La struttura di reinserimento nasce come risposta a un bisogno emergente di prendere in carico persone in difficoltà, che sono intenzionate a vivere sul territorio in modo diverso rispetto al passato, sia dal punto di vista personale sia sociale. Raggiungere un livello di autonomia adeguato, però, significa mettere in discussione se stessi e le relazioni interpersonali. I nostri ospiti sono messi quotidianamente di fronte a una realtà concepita come stressogena e usurante, che minaccia di sconvolgere il loro equilibrio emotivo, mentale e fisico. Alcuni individui, tuttavia, escono da queste prove non soltanto indenni, ma rafforzati. E non è soltanto questione di fortuna o forza fisica, ma di una qualità interna chiamata resilienza. Ma che cos’è la resilienza, come possiamo coltivarla? E quali trasformazioni porta nelle vite di chi la abbracciano?

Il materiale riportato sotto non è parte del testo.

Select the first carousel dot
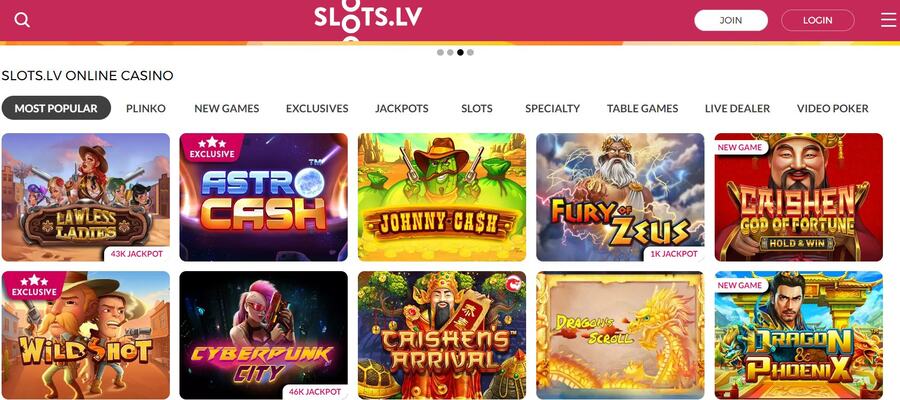This screenshot has width=900, height=400. 440,52
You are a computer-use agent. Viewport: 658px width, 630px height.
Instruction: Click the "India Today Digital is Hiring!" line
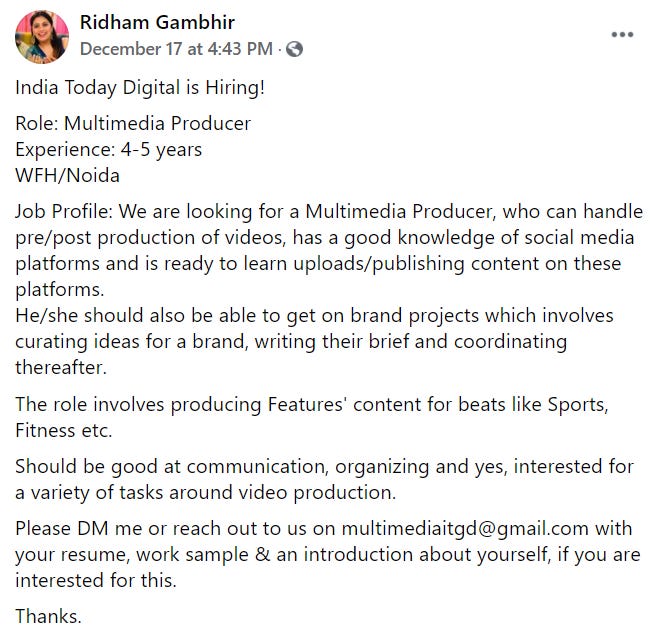click(140, 87)
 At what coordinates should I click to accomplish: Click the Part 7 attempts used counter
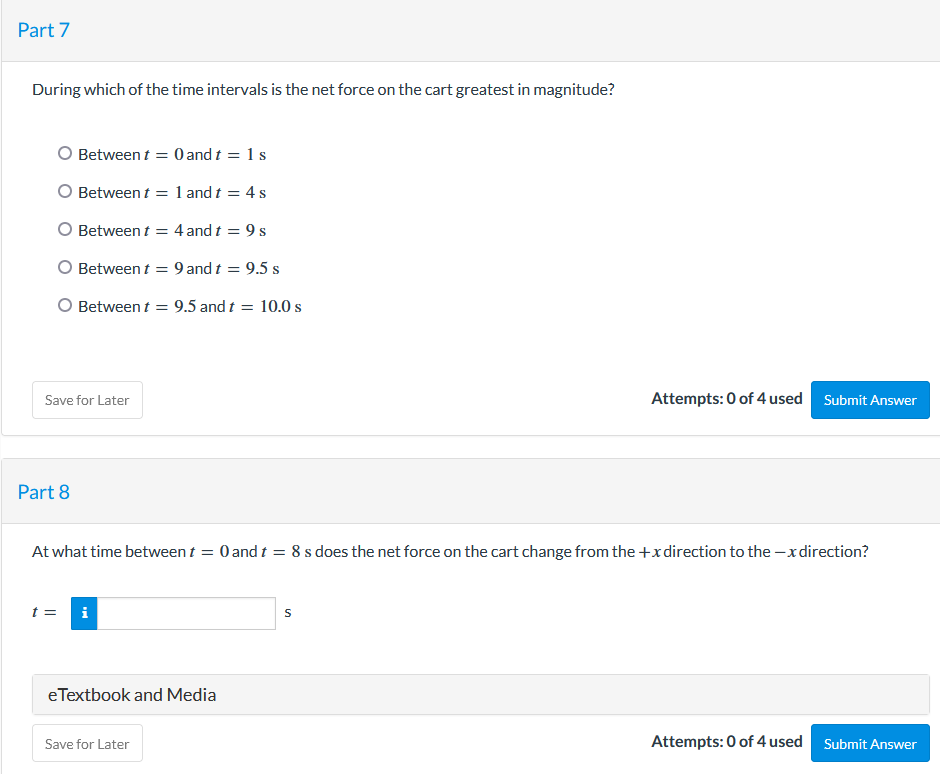pyautogui.click(x=726, y=399)
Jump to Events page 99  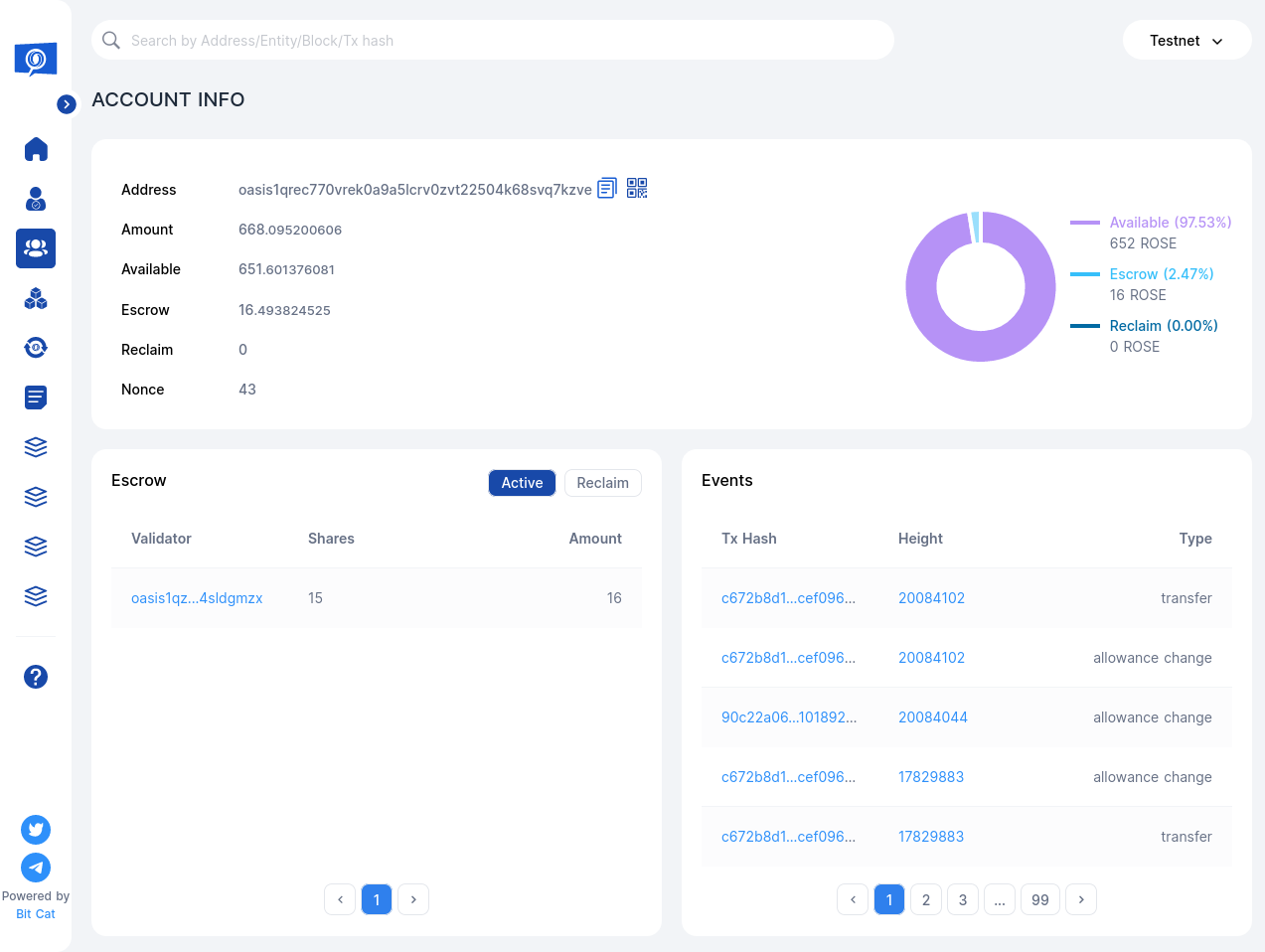(1040, 899)
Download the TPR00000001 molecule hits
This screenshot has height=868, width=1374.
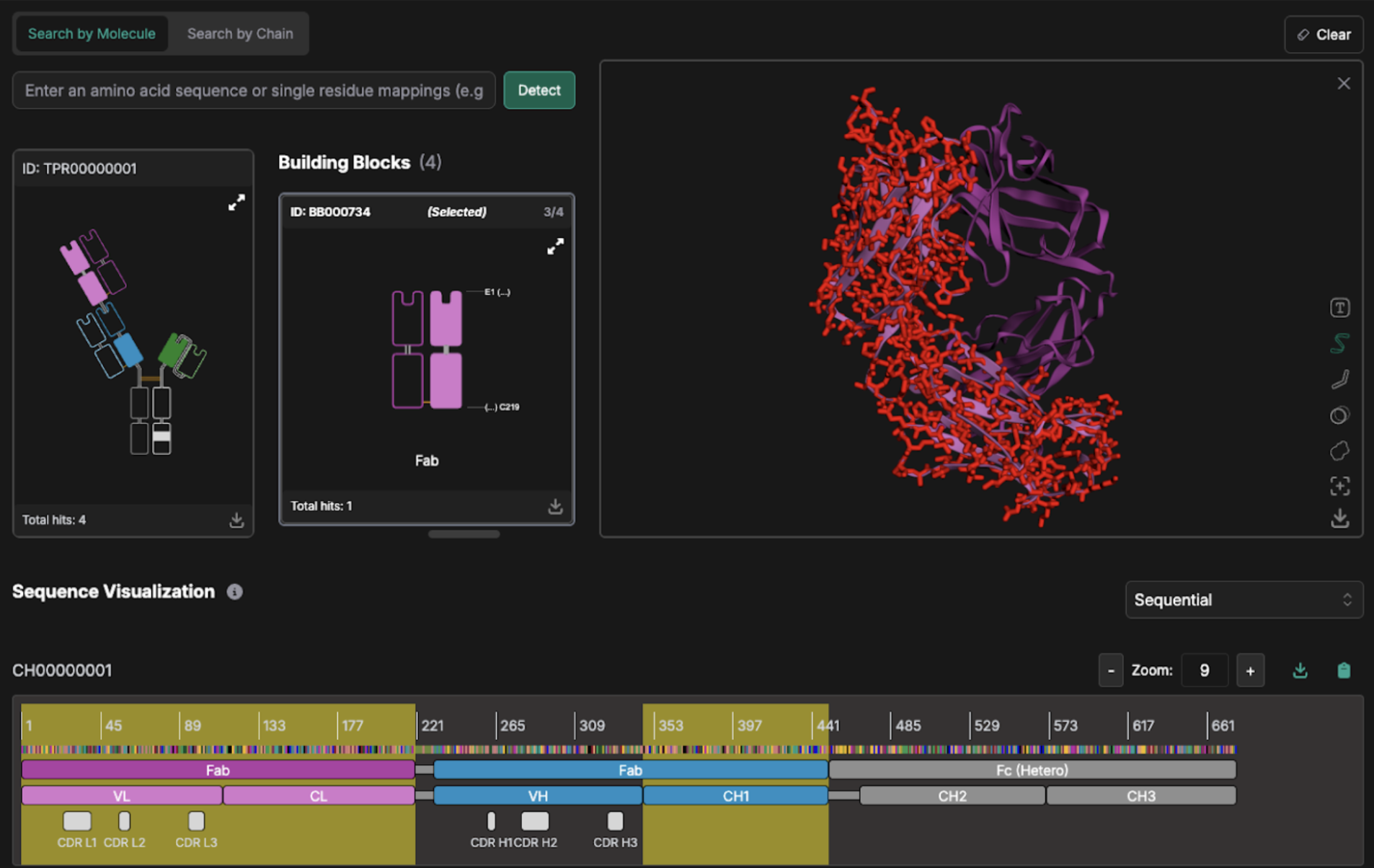(236, 520)
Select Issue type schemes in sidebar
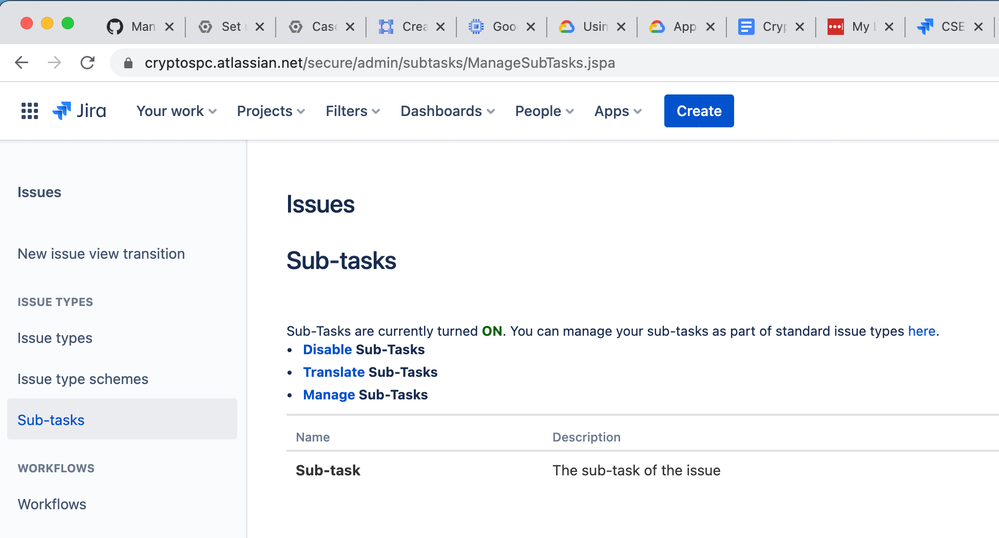This screenshot has height=538, width=999. pos(83,379)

La resilienza per definizione può essere considerata come la capacità di rispondere in modo positivo a un evento negativo, quindi una qualità sana di funzionamento che consente di organizzare al meglio la propria vita dinanzi alle difficoltà e alle esperienze forti vissute dall’individuo. In alcuni casi la persona resiliente può persino fare crescere la fiducia nelle proprie capacità e scoprire risorse fino a quel momento sconosciute. La resilienza, intesa come la capacità di affrontare, e di riuscire a riorganizzare la propria vita, non è da confondere con la resistenza, che implica il bisogno di opporsi e di non adattarsi alle situazioni difficili, come reazione difensiva alla propria vulnerabilità. Lo sviluppo di questa importante capacità è correlato anche alla qualità delle relazioni che gli ospiti sono in grado di instaurare, all’interno e all’esterno della struttura, e al sostegno pratico ed emotivo fornito dagli operatori, che possono aiutare a sviluppare o rinforzare questa risposta resiliente.
Sono diversi i fattori che influenzano la risposta di resilienza di una persona: l’ottimismo, l’autostima, la capacità comunicativa, il senso dell’umorismo, l’empatia e le strategie di coping. Questa abilità sono competenze che possono essere sviluppate dagli operatori e dagli ospiti durante il percorso di reinserimento. Nell’età adulta la capacità di resilienza dipende molto dalla valutazione positiva di sé e delle proprie capacità, nel senso di fiducia a fronteggiare le avversità. La cooperativa Terra Mia ha introdotto da alcuni anni formazioni sulle life skills, rivolte agli operatori e agli ospiti delle strutture, come possibilità di accrescere alcune competenze trasversali utili nel lavoro con le persone fragili e per affrontare in maniera più efficace il percorso in comunità. Sviluppando competenze legate alla consapevolezza di sé, alla comunicazione efficace e alla gestione dello stress, infatti, si incrementano le risorse sulla valutazione positiva di sé e sulle proprie capacità, con un effetto positivo sulla resilienza.
Alcuni studi hanno approfondito gli esiti resilienti in seguito a particolari eventi di salute: la resilienza riduce la probabilità di sviluppo di ansia e depressione in contesti di comunità, consentendo agli individui una maggiore accettazione e reazione di fronte ai fattori di stress, considerati come sfide da accettare. La resilienza, dunque, è un costrutto dinamico, in cui due fattori, la persona e la situazione, interagiscono nel corso del tempo per sviluppare l’adattamento. Ed è importante adottare un atteggiamento che permetta di adattarsi alla realtà in maniera consapevole. Esistono diverse tecniche per aumentare la resilienza, come la mindfulness, che può aiutare a ridurre la percezione dello stress e a migliorare la capacità di gestirlo. Coltivare la resilienza, quindi, richiede impegno e pratica costante, ma i frutti di questo lavoro sono una vita più ricca, significativa e piena di speranza, nonostante le sfide che possiamo incontrare lungo il percorso.